● **Exercise requirements**
The reply must contain exactly the lines below from the one with "Task: Expand the size Type dropdown" down to the one with "Given: Navigate to Collaborations settings", both included, and nothing more; please omit the pictures.

--

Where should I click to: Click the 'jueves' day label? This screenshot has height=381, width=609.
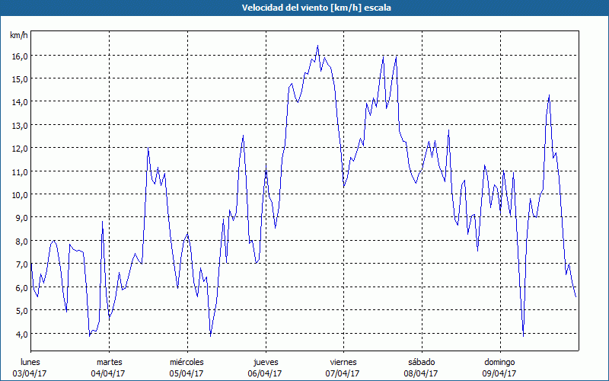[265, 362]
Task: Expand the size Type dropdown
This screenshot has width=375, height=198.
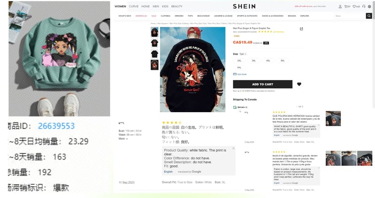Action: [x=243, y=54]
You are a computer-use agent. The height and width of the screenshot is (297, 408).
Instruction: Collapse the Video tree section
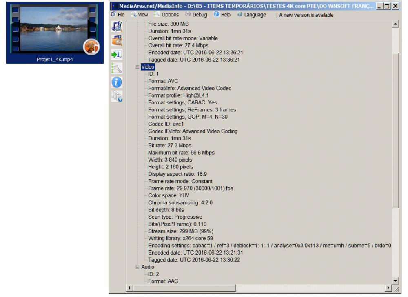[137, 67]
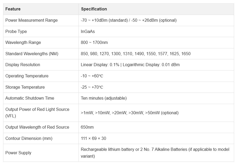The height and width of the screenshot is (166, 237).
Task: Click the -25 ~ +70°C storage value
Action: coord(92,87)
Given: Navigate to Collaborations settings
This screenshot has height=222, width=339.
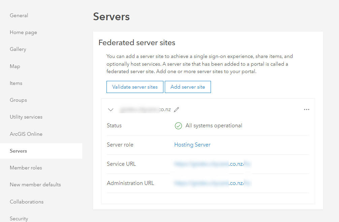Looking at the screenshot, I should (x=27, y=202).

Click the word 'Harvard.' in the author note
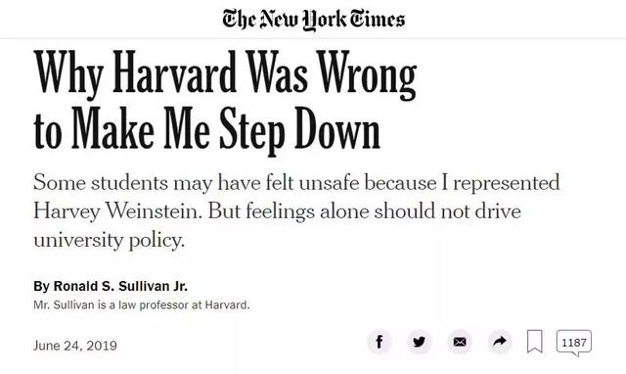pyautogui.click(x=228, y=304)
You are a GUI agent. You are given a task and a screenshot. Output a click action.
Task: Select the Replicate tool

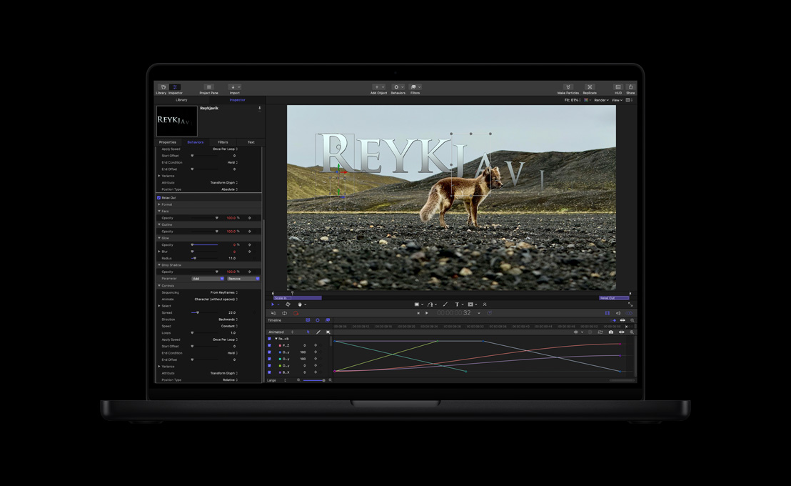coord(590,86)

--

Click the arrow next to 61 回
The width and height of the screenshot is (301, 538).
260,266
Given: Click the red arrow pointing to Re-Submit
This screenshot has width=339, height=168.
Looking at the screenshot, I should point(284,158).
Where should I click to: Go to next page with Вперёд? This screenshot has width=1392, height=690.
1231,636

--

● **Solution for this task**
Task: Expand the size Type dropdown
This screenshot has width=375, height=198.
Action: [x=243, y=54]
You are a computer-use agent. The height and width of the screenshot is (297, 408).
Instruction: Collapse the Video tree section
[137, 67]
The height and width of the screenshot is (166, 237).
Task: Click the -25 ~ +70°C storage value
Action: coord(92,87)
Given: Navigate to Collaborations settings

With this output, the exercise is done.